TRY IT: Each line of the listing should be reproduced exactly.

*** GIVEN RECORDS ***

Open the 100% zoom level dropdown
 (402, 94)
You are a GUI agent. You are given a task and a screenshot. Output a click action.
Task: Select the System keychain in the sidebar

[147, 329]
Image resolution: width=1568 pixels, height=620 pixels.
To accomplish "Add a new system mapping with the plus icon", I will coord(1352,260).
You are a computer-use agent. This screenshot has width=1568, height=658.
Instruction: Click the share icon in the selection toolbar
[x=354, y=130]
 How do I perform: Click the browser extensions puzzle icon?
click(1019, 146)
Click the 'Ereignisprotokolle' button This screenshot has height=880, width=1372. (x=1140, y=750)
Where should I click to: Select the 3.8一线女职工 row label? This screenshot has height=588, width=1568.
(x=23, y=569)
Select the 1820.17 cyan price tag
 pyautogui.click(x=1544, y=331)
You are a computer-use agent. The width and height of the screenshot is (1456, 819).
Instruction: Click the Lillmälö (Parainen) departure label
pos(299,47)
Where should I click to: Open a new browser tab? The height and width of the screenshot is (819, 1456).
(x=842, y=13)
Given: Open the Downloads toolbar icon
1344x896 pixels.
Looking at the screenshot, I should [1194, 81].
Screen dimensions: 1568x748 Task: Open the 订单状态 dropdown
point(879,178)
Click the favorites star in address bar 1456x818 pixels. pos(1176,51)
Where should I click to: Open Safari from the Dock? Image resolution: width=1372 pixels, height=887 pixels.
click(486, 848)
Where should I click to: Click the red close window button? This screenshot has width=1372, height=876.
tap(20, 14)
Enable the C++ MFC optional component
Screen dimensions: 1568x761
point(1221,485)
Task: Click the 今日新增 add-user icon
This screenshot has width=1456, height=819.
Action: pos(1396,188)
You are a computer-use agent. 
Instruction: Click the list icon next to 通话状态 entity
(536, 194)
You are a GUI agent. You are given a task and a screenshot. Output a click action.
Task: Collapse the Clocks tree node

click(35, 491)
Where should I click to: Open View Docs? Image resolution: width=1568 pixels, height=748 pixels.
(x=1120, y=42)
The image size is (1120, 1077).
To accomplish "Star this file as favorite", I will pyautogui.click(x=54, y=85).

*** End of GIVEN RECORDS ***

OUTPUT:
Open the 100% zoom level dropdown
 (402, 94)
You are a GUI agent. You are given a task and a screenshot. Output a click action.
Task: Select the System keychain in the sidebar

[147, 329]
Image resolution: width=1568 pixels, height=620 pixels.
To accomplish "Add a new system mapping with the plus icon", I will coord(1352,260).
You are a computer-use agent. This screenshot has width=1568, height=658.
Instruction: Click the share icon in the selection toolbar
[x=354, y=130]
 How do I perform: Click the browser extensions puzzle icon?
click(1019, 146)
Click the 'Ereignisprotokolle' button This screenshot has height=880, width=1372. (x=1140, y=750)
Where should I click to: Select the 3.8一线女职工 row label? This screenshot has height=588, width=1568.
(x=23, y=569)
Select the 1820.17 cyan price tag
 pyautogui.click(x=1544, y=331)
You are a computer-use agent. The width and height of the screenshot is (1456, 819).
Instruction: Click the Lillmälö (Parainen) departure label
pos(299,47)
Where should I click to: Open a new browser tab? The height and width of the screenshot is (819, 1456).
(x=842, y=13)
Given: Open the Downloads toolbar icon
1344x896 pixels.
Looking at the screenshot, I should [1194, 81].
Screen dimensions: 1568x748 Task: Open the 订单状态 dropdown
point(879,178)
Click the favorites star in address bar 1456x818 pixels. pos(1176,51)
Where should I click to: Open Safari from the Dock? Image resolution: width=1372 pixels, height=887 pixels.
click(486, 848)
Where should I click to: Click the red close window button? This screenshot has width=1372, height=876.
tap(20, 14)
Enable the C++ MFC optional component
Screen dimensions: 1568x761
point(1221,485)
Task: Click the 今日新增 add-user icon
This screenshot has width=1456, height=819.
Action: pos(1396,188)
You are a computer-use agent. 
Instruction: Click the list icon next to 通话状态 entity
(536, 194)
You are a GUI agent. You are given a task and a screenshot. Output a click action.
Task: Collapse the Clocks tree node

click(35, 491)
Where should I click to: Open View Docs? Image resolution: width=1568 pixels, height=748 pixels.
(x=1120, y=42)
The image size is (1120, 1077).
To accomplish "Star this file as favorite", I will pyautogui.click(x=54, y=85).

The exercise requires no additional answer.